Die Reise ins Industrial Metaverse hat erst begonnen, doch eines ist klar: Wer
heute das offene 3‑D‑Vokabular von OpenUSD lernt, legt die Basis für die Fabrik
der Zukunft. Hier verbinden sich reale Maschinen mit virtuellen Zwillingen und
künstlicher Intelligenz – und schaffen eine Welt, in der Produktentwicklung,
Betrieb und Service nahtlos ineinandergreifen.
FAQ zu OpenUSD im Maschinenbau
• Was ist OpenUSD im Maschinenbau? – OpenUSD ist ein offener 3-D-Standard, mit dem Maschinenbau-Daten aus Konstruktion, Simulation und Visualisierung verbunden werden können.
• Warum ist OpenUSD im Maschinenbau wichtig? – OpenUSD kann proprietäre Datensilos reduzieren und durchgängige Datenketten für digitale Zwillinge, Engineering und Produktion unterstützen.
• Welche Unternehmen nutzen OpenUSD im Maschinenbau? – Unter anderem Mercedes-Benz, Krones, Sick, Edag, Aveva, Nvidia, FANUC und NTT DATA.

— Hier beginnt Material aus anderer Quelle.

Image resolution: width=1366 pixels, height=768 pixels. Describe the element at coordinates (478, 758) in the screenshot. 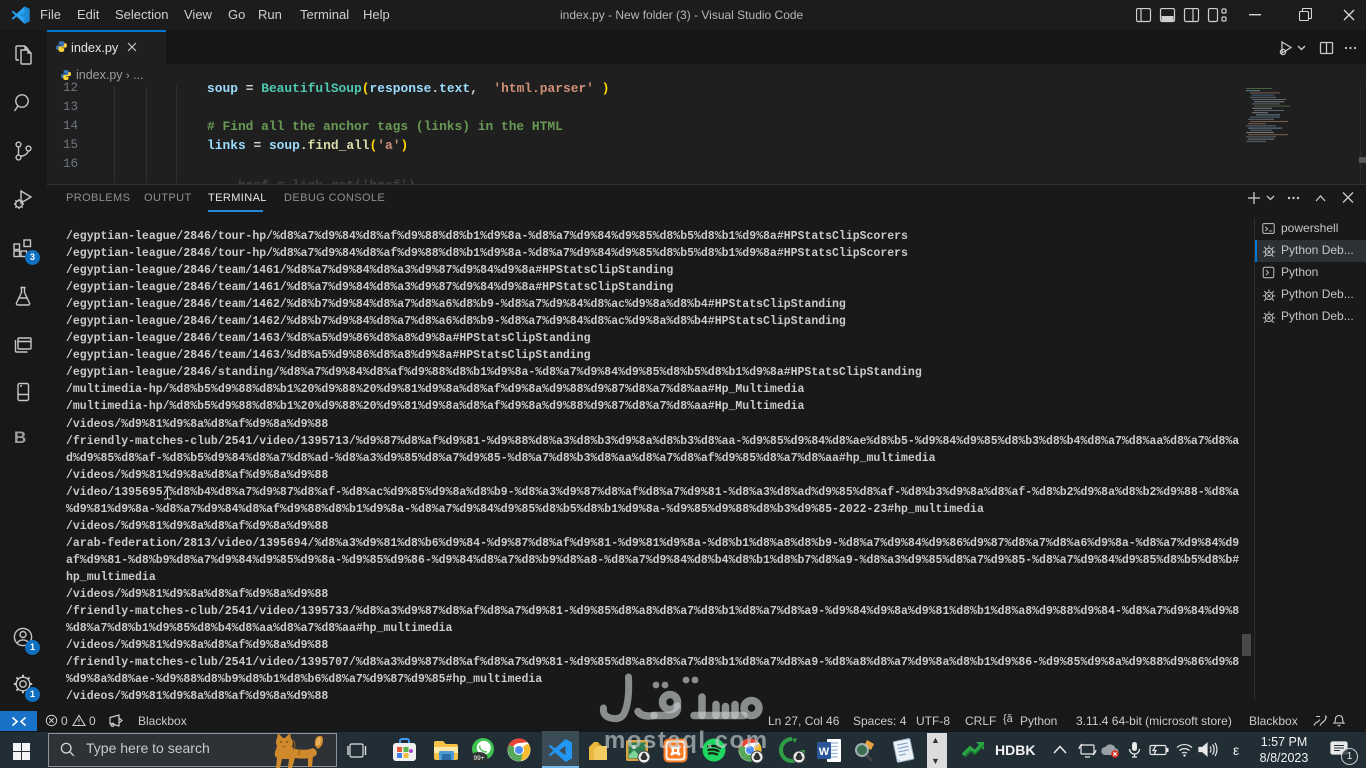

I see `svg-text: 99+` at that location.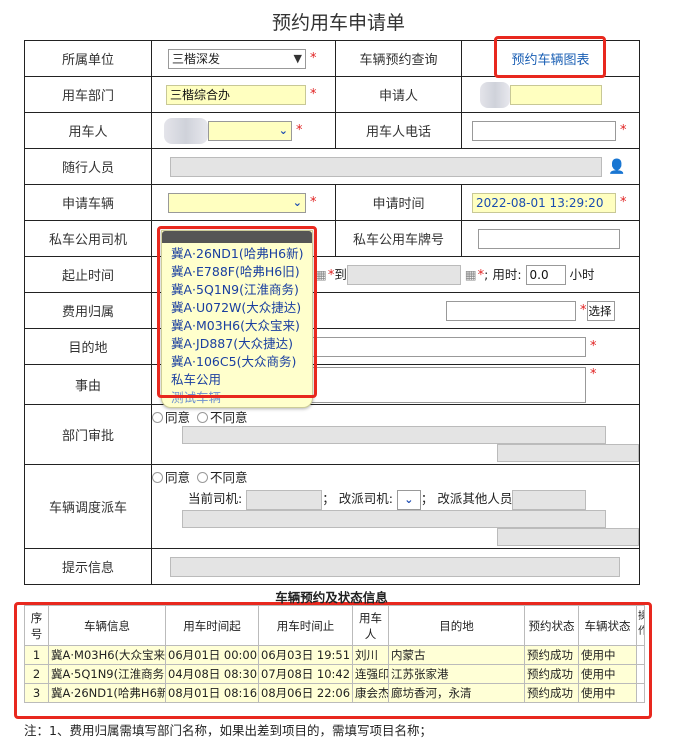 This screenshot has height=747, width=677. Describe the element at coordinates (237, 58) in the screenshot. I see `unit-select: 三楷深发 ▼` at that location.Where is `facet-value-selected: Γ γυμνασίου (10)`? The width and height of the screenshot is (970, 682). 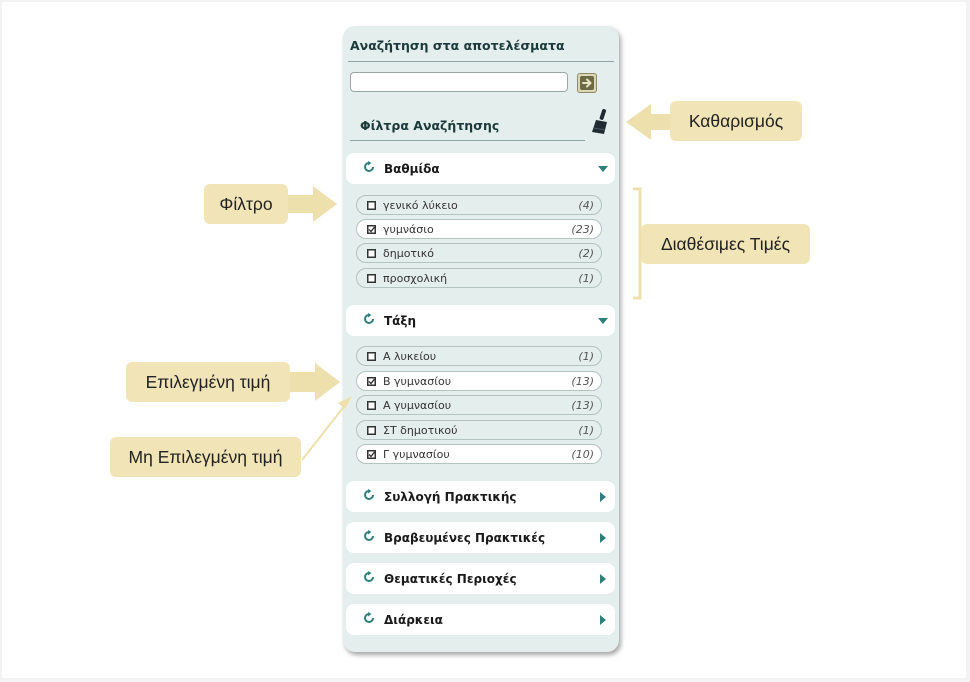 facet-value-selected: Γ γυμνασίου (10) is located at coordinates (479, 454).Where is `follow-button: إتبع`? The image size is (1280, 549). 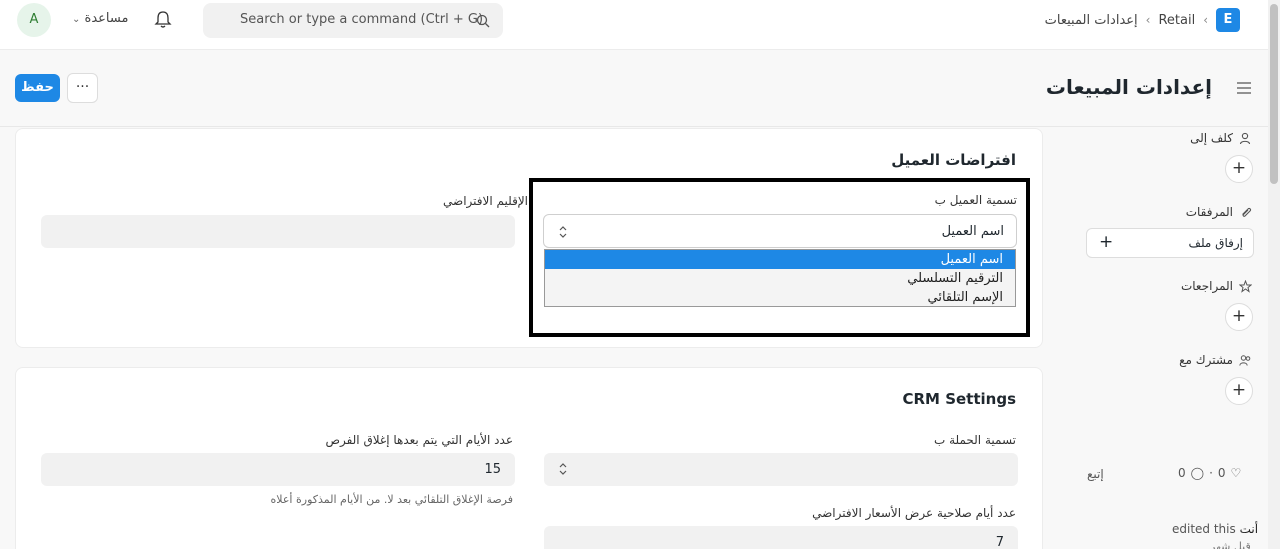 follow-button: إتبع is located at coordinates (1096, 474).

• Wie unterstützt OpenUSD digitale Zwillinge im Maschinenbau? – OpenUSD kann Geometrien, Materialien, Logik und physikalisches Verhalten in einer gemeinsamen Datenstruktur zusammenführen.
• Welche Herausforderungen hat OpenUSD im Maschinenbau? – Noch fehlen ausgereifte Browser-Werkzeuge, leistungsfähige Viewer und Editoren sowie Fachkräfte für die Verbindung von Mechanik, Simulation und virtuellen Welten.